If you have a home network, odds are good that you use a Linksys router. In fact, it's a brand that a great many small and medium sized businesses rely on as well.
With that in mind, be advised that recently, the company locked user accounts on its Smart WiFi cloud service.
The company is asking users to reset their passwords, after hackers had been discovered hijacking accounts and changing settings to redirect users to malware sites.
The company, in coordination with Bitdefender, found that redirects were occurring when a user logged in with a compromised account tried to access sites.
The sites include, but not limited to:
- aws.amazon.com
- goo.gl
- bit.ly
- washington.edu
- imageshack.us
- ufl.edu
- disney.com
- cox.net
- xhamster.com
- pubads.g.doubleclick.net
- tidd.ly
- redditblog.com
- fiddler2.com
- winimage.com
In each case, the hackers took pains to design a site that resembled the site the user intended to visit. Of course, when that user clicked on a link on the page, it would download and install whatever form of malware the hackers wanted to deliver.

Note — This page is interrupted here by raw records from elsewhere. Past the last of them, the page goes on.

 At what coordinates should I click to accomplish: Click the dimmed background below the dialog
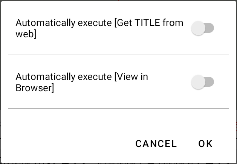(x=118, y=162)
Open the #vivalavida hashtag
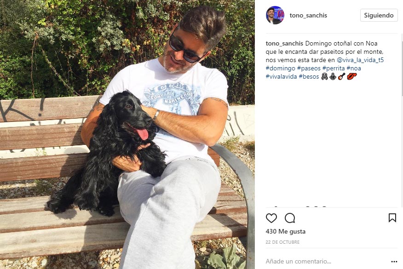 [x=281, y=76]
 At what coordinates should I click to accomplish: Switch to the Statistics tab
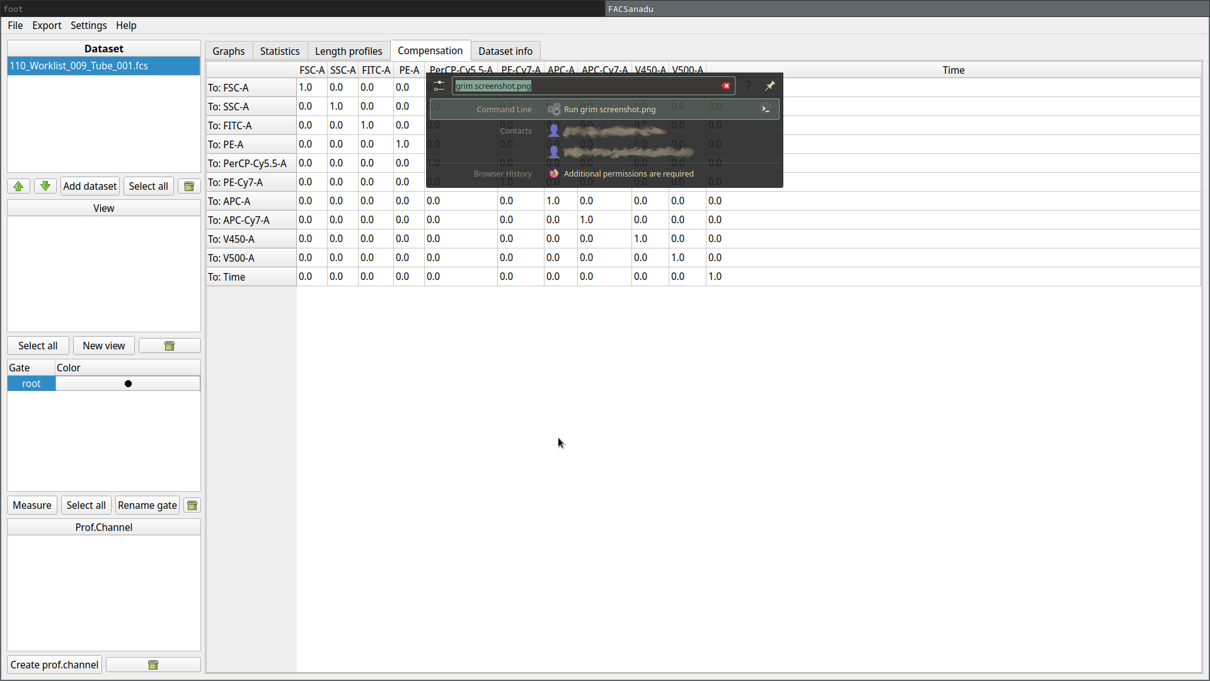click(x=280, y=51)
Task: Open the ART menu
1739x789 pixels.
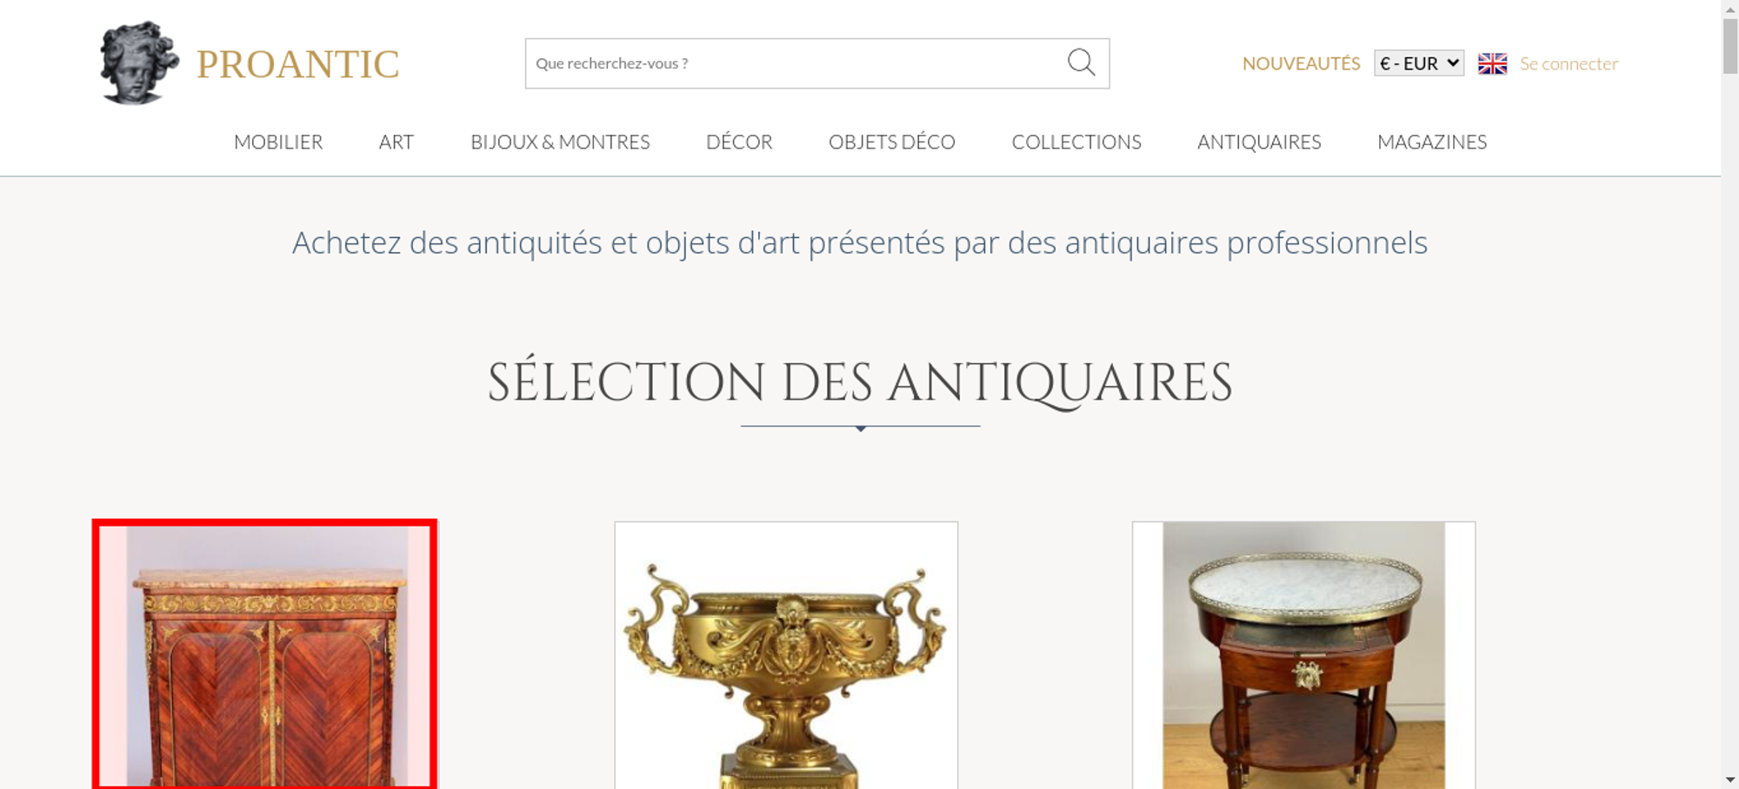Action: 396,142
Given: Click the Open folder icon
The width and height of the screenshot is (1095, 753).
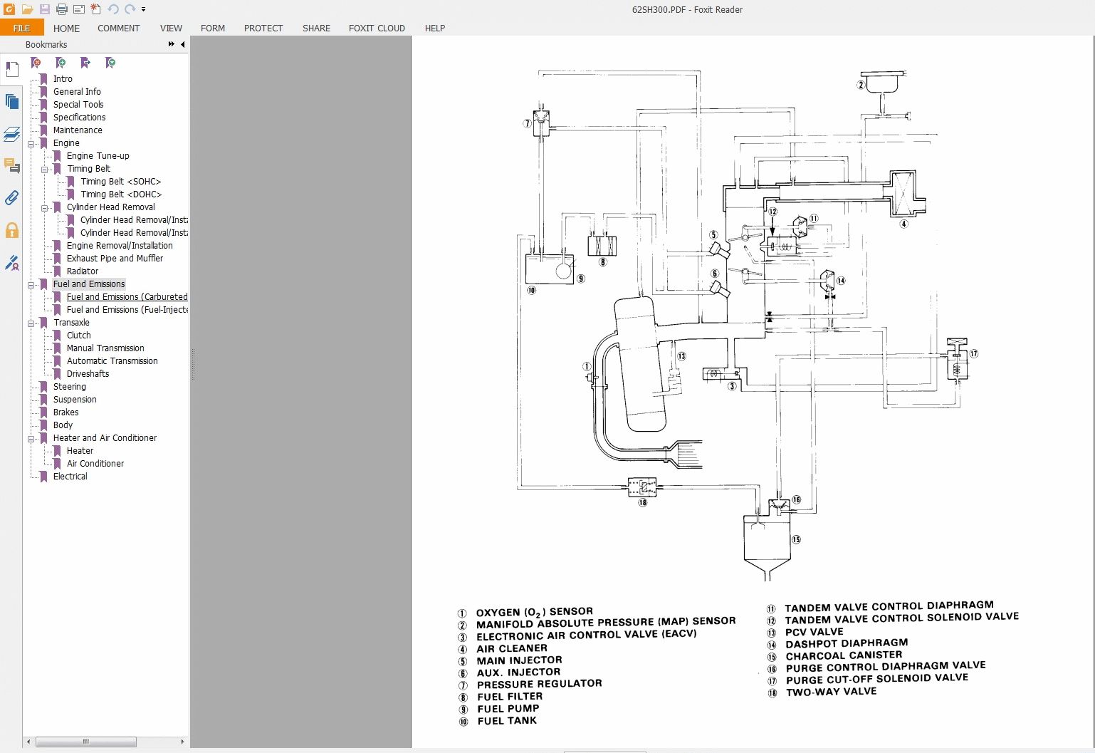Looking at the screenshot, I should click(x=27, y=9).
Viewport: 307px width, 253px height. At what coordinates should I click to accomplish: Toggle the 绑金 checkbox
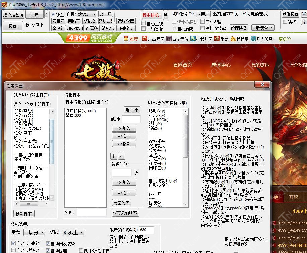53,15
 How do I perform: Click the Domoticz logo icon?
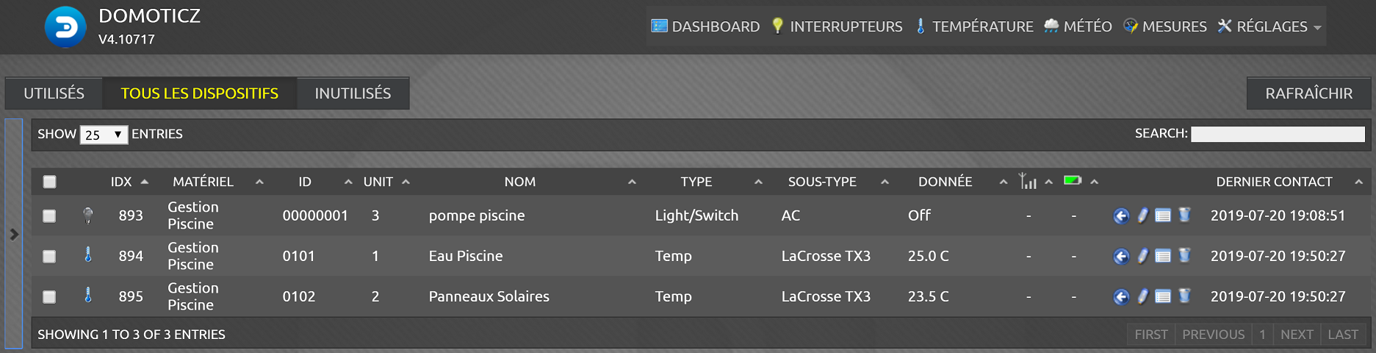click(65, 27)
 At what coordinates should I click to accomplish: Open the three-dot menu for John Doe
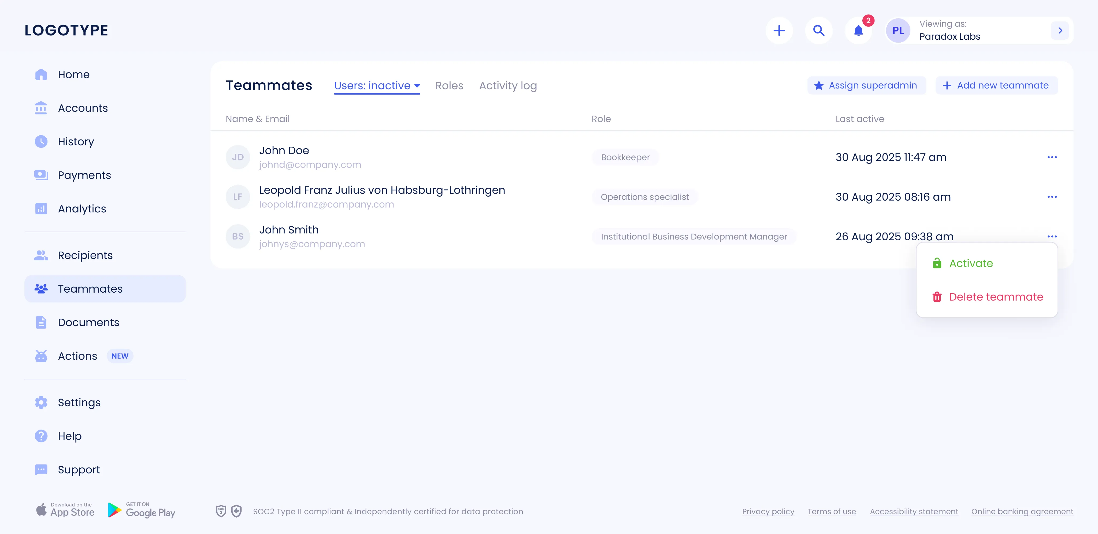[x=1052, y=157]
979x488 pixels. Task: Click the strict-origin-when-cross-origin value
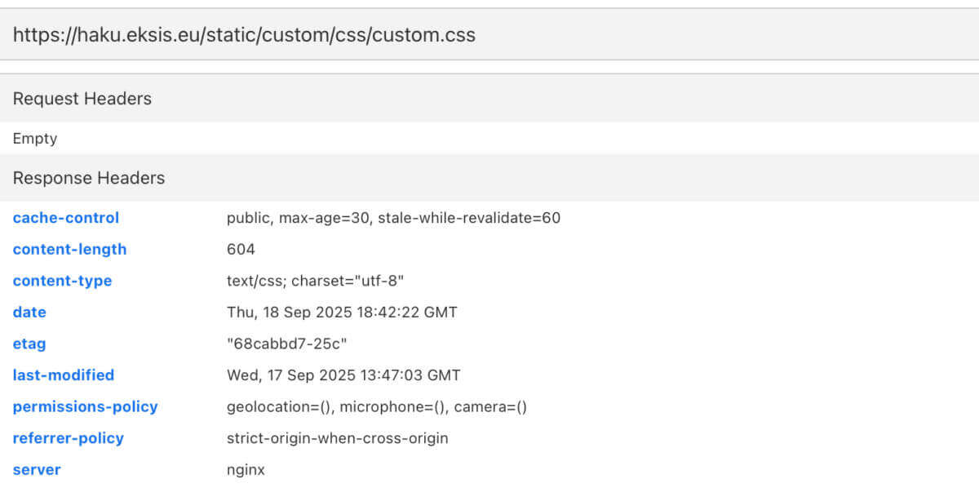point(338,438)
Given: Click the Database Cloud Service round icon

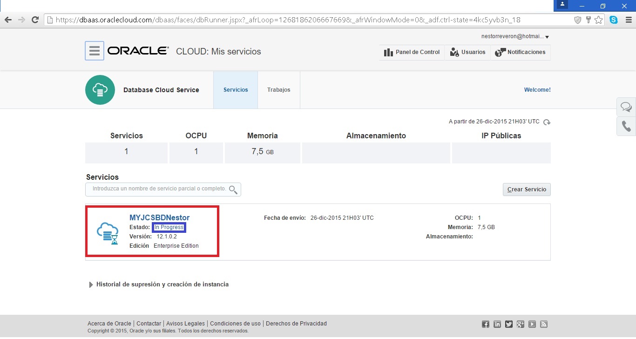Looking at the screenshot, I should point(100,90).
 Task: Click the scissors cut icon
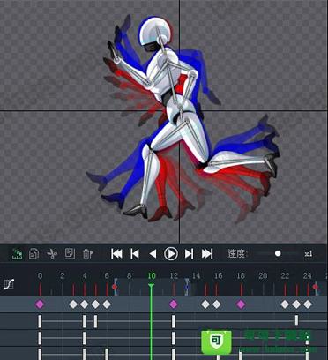[x=52, y=253]
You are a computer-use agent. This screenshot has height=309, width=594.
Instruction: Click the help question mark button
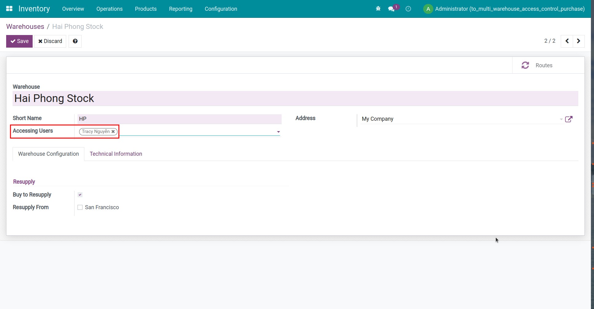click(75, 41)
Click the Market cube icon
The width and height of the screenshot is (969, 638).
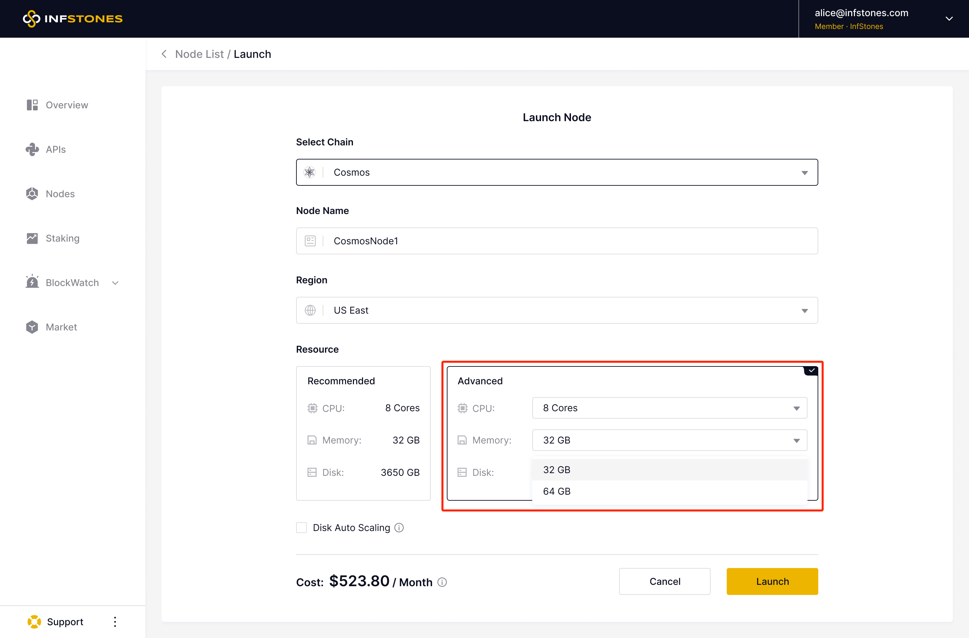click(32, 327)
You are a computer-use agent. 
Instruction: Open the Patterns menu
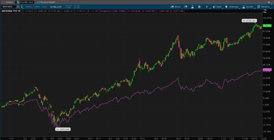(263, 7)
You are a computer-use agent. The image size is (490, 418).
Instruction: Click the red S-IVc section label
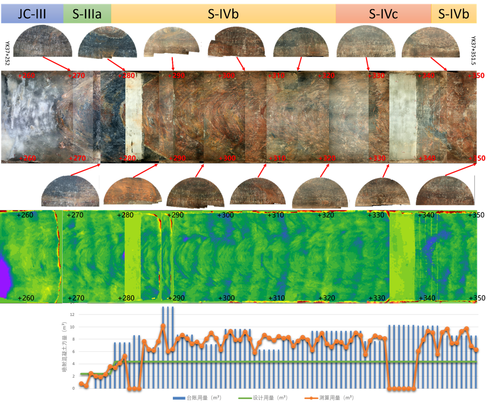(x=383, y=14)
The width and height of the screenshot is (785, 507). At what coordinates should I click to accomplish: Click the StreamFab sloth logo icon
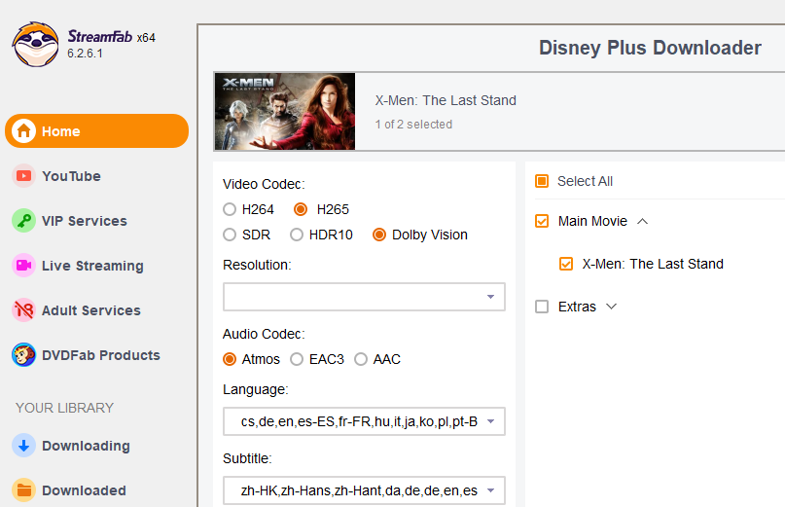coord(36,45)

Linksys has put a stop to it, but if you have an account, you'll need to reset your password before you can access your account information again. Note that this only impacts Smart WiFi accounts. If you have a router not connected to that system, there is nothing for you to do.
Kudos to both Linksys and Bitdefender for spotting the problem and taking quick action to correct it. While there will no doubt be other threats to the security of your system in the weeks and months ahead, this is one less you have to worry about. That is, all for the price of simply resetting your password.
At this late date it should go without saying, we urge anyone who has to reset their password to make it a robust one. Resist the temptation of using the same password for your Linksys Cloud account that you use on other web properties. If you're still in the habit of doing that sort of thing, now is a great time to break it!